La société espagnole a connu d’importants changements démographiques, sociaux et économiques au cours des dernières décennies. En 1960, elle était un pays pauvre selon les normes européennes, politiquement conservateur et isolé de son environnement, socialement traditionnel et catholique, avec de faibles niveaux d’urbanisation et d’éducation. En 2000, elle est devenue un pays plus riche qu’elle ne l’avait jamais été, avec une économie, une politique et une société plus proches des normes européennes, avec une population plus éduquée, plus urbaine, plus ouverte sur le monde et plus consumériste, et idéologiquement plus flexible et tolérante, moins traditionnelle.
Cette évolution a eu des conséquences sur l’institution de la famille. La famille espagnole traverse une période de profondes transformations qui affectent à la fois sa structure et la dynamique des processus et des rôles qu’elle joue.
En termes de changements structurels, on constate que les ménages multiples ou complexes (ceux dans lesquels cohabitent différents noyaux familiaux) ont fortement diminué et qu’à côté des familles nucléaires traditionnelles (un couple marié et ses enfants), les familles “post-nucléaires” sont de plus en plus présentes : Les unions non maritales, les couples sans enfants, les familles “reconstituées ou mélangées” (issues d’unions antérieures), les couples de même sexe et, bien sûr, les familles monoparentales (celles-ci peuvent se former à partir d’une monoparentalité biologique ou adoptive, à la suite du décès d’un conjoint ou de la séparation, du divorce ou de l’annulation d’un lien de couple).
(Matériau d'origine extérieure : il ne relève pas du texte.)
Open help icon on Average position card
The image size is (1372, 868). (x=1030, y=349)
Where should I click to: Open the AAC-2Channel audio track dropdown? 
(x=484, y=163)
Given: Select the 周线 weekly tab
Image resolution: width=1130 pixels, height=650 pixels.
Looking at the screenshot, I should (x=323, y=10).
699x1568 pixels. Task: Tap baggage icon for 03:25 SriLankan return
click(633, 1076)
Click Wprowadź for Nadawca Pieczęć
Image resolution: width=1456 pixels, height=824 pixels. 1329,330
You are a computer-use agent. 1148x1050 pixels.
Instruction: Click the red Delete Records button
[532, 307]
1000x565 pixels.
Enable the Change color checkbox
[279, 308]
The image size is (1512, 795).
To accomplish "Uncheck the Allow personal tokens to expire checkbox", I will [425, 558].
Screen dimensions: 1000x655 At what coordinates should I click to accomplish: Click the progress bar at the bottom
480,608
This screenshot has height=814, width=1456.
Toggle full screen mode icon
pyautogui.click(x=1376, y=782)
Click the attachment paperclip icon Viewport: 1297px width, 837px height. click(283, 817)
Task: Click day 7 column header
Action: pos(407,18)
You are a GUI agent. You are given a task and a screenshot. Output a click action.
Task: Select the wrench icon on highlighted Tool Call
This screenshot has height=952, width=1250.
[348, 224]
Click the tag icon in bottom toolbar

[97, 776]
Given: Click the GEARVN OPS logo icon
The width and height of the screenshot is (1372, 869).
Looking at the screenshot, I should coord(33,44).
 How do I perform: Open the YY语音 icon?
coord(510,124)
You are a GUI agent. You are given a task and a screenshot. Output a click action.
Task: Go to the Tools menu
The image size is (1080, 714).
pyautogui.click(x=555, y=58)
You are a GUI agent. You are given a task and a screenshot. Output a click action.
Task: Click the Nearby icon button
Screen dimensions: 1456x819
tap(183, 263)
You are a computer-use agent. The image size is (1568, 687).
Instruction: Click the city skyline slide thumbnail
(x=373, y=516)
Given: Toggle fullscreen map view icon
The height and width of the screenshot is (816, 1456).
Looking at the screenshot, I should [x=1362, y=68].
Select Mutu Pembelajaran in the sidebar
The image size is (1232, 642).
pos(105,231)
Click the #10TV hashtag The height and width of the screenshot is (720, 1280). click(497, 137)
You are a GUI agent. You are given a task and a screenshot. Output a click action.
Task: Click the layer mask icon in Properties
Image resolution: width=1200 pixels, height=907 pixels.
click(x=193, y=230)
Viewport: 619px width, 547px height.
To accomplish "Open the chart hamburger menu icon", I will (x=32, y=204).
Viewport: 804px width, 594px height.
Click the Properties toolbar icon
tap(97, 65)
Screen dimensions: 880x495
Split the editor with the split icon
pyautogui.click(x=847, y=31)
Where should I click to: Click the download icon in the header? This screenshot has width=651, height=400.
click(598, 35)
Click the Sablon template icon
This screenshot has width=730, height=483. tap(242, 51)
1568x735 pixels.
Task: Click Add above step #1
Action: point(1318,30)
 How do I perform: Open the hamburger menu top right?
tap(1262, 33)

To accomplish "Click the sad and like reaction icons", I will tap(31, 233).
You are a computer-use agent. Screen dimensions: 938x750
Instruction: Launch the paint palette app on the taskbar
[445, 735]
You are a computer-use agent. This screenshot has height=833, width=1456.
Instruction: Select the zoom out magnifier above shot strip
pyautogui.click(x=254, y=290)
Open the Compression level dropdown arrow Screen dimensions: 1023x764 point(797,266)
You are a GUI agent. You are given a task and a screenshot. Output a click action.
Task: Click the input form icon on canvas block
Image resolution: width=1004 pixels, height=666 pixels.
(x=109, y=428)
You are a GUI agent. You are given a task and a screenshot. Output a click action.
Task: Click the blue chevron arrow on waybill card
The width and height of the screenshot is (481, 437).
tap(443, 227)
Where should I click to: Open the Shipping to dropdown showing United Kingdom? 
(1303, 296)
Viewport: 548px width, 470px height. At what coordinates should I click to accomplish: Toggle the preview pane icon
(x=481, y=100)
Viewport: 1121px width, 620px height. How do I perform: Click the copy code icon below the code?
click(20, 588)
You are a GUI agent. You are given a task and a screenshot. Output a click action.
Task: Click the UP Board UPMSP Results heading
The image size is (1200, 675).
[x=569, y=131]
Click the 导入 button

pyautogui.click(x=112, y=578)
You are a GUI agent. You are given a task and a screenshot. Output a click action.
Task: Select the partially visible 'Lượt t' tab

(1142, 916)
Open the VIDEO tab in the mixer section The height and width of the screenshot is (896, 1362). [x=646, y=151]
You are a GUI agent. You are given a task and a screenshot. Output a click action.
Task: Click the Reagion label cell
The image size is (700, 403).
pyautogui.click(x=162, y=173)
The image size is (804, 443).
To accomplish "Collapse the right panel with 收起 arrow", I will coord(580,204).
Ces circonstances génétiques différentes ne sont pas de simples anecdotes, mais façonnent des trajectoires de vie différentes qui conduisent à un accès inégal aux privilèges sociaux. Au sein des familles monoparentales, le groupe des mères célibataires présenterait une série de conditions particulières qui sont l’objet principal de notre analyse.
En ce qui concerne la dynamique des processus et des rôles au sein de la famille, il est clair que l’accès croissant des femmes à l’éducation et à l’emploi rémunéré, ainsi que le changement idéologique dans lequel ils s’inscrivent, entraînent des changements progressifs dans la dynamique familiale. Ainsi, les rôles que les hommes et les femmes jouent au sein de la famille se sont rapprochés, à un rythme plus rapide dans son aspect le plus public, et à un rythme plus lent dans son aspect privé. Dans le cas particulier des mères célibataires, les difficultés d’accès au marché du travail sont plus importantes, principalement en raison d’un manque d’éducation et des limites imposées par les responsabilités familiales.
Tous ces changements ont conduit à une nouvelle conception de la famille, que l’on pourrait définir comme “un groupe de personnes, unies par des relations d’affection et de soutien mutuel, engagées personnellement dans un projet de vie commun destiné à durer”. Cette acceptation et cette reconnaissance de situations familiales et de vie qui étaient auparavant rejetées ou ignorées se traduisent par un processus d’égalisation juridique des différents types d’unions et des différents types de filiations.
Dans ce contexte, la situation des mères célibataires en Espagne continue d’être ignorée au point que beaucoup de ces familles ne savent pas qu’elles ont les mêmes droits et obligations que tout autre type de famille.